Mexico Massacre Highlights Drug War

Mexico Massacre Highlights Drug War

MEXICO CITY (AP) -- There was a time when the violence of Mexico's 2006-2012 drug war shocked Americans, but barely touched them. This time around — like everything else about the country's renewed cartel conflict — it's worse.

The slaughter of three U.S. women and six of their children, some infants, in the northern state of Sonora Monday punctured the old belief that the drug cartels would avoid killing foreigners, women or children. But it wasn't the first, or the only, such case.

Children are being killed with chilling frequency as the unwritten rules of Mexico's drug war appear to fade. In August, gunmen burst into a house in Ciudad Juarez, home of the Juarez cartel, and fired 123 bullets that killed girls aged 14, 13 and 4, along with an adult male who apparently was the real target.

■ Task description
Could you proceed with the news report on the Mexico massacre, picking up right after its last sentence?

(Dataset records)
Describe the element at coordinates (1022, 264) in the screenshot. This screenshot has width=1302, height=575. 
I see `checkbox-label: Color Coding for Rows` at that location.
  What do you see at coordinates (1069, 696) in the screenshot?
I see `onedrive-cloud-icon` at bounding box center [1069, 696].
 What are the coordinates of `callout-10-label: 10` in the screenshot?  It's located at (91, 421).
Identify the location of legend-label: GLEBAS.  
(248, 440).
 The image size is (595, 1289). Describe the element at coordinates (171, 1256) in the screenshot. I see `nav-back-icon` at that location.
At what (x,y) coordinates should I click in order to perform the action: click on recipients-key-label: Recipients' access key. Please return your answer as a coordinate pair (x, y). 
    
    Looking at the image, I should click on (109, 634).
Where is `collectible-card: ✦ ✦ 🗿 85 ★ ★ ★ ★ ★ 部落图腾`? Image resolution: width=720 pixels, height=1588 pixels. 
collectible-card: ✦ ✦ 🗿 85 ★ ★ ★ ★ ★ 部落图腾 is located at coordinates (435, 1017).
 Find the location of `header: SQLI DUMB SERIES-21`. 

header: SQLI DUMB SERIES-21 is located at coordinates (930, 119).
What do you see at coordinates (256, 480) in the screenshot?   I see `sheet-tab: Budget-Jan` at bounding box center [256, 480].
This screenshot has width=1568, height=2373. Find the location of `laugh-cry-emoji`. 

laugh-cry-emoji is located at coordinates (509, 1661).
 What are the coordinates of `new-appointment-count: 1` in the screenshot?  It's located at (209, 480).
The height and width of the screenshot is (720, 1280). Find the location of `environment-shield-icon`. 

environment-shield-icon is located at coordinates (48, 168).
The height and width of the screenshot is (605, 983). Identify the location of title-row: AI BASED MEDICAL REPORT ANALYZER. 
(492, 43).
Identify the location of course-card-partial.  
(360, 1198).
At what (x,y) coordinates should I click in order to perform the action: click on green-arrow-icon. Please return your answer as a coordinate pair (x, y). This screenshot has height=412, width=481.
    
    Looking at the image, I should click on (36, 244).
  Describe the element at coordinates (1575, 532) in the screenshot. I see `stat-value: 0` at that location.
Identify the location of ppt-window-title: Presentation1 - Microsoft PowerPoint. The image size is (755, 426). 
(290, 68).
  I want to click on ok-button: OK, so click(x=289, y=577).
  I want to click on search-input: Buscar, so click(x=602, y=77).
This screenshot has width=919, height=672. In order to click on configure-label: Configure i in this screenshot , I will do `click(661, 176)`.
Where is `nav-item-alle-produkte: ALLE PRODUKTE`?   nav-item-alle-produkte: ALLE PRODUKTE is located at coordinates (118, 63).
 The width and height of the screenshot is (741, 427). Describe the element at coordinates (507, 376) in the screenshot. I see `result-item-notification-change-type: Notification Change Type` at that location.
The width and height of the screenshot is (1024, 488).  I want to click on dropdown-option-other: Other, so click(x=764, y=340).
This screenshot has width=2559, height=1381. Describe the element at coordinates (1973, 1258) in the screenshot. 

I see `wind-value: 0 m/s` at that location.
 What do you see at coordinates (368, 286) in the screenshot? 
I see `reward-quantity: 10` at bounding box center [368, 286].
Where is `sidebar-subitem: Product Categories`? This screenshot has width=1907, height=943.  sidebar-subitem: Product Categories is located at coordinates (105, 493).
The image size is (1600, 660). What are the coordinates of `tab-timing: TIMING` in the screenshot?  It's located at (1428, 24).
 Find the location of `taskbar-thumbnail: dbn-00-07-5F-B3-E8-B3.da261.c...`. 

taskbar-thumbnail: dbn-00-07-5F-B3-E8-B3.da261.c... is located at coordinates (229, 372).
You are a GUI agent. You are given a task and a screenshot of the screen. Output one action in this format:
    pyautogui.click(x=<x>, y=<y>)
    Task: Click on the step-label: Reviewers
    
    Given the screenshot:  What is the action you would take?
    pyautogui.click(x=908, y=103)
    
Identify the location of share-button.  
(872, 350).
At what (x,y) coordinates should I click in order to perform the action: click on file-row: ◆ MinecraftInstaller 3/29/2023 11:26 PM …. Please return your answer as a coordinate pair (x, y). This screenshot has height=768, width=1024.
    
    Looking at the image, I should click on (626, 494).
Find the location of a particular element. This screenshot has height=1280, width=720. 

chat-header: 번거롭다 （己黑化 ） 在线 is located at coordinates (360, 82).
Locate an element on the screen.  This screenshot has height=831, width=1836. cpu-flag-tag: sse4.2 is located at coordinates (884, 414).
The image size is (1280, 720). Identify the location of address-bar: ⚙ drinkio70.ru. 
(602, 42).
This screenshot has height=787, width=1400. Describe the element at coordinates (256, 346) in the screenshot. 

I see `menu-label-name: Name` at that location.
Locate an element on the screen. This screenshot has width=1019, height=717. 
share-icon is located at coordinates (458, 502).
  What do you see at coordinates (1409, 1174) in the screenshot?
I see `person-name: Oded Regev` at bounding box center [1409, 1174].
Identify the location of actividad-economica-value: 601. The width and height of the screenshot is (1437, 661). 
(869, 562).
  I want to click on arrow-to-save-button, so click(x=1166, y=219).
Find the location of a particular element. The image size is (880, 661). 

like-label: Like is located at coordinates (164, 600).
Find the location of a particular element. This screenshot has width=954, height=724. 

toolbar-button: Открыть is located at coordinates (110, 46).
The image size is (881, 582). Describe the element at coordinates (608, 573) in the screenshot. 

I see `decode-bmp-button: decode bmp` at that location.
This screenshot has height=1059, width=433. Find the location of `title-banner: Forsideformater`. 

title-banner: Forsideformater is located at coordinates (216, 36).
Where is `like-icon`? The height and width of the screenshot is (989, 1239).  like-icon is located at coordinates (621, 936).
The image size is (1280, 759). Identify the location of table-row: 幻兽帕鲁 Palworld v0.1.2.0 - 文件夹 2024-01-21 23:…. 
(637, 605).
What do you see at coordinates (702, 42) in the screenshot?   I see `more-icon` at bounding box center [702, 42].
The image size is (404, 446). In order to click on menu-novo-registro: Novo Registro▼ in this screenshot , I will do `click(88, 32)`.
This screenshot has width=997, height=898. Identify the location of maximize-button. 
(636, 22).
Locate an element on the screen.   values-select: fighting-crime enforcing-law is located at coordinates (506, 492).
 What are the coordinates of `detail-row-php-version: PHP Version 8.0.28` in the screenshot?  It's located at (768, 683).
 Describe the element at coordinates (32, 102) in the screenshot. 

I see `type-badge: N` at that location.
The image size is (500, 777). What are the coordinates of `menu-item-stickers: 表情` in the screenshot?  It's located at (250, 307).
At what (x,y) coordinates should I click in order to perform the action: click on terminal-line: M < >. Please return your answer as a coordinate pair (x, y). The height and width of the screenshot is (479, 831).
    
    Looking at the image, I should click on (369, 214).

■ Task response
A few days before the Sonora massacre, police arrested a suspect in the state capital of Hermosillo who was holding a New York-based businessman for ransom, in a case of a foreigner being targeted. The man was kidnapped near Tucson, Arizona, and apparently moved across the border in the trunk of a car.

The shocking killings of the nine Americans by gang gunmen prompted an offer from U.S. President Donald Trump to help Mexico wage a war to wipe cartels "off the face of the earth." Mexican President Andrés Manuel López Obrador rebuffed the offer, but others at home and abroad are wondering if the time has come for him to change his "hugs not bullets" policy of avoiding confrontations with gangs and instead addressing social problems.

Breaking the old rules against killing children, families or attacking foreigners no longer appears to be a priority — or even a concern — for criminals anymore, given the weak law enforcement in Mexico.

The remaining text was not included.